___ INPUT
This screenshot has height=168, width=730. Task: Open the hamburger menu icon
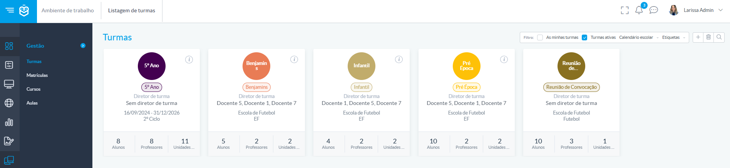point(10,10)
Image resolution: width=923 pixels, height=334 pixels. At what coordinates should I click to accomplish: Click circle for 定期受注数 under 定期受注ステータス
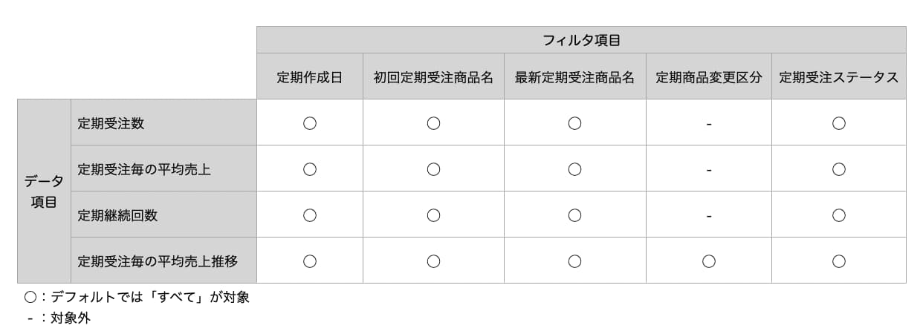(839, 123)
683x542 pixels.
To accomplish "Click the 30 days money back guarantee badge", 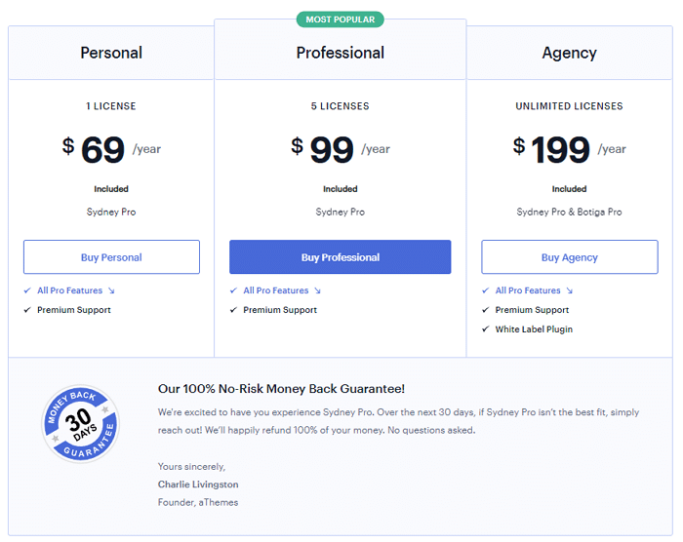I will pos(81,424).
______
SHORT EXERCISE: Please count the lines of the material above that contain the string "pixels" and give only that number.

WRITTEN ANSWER: 2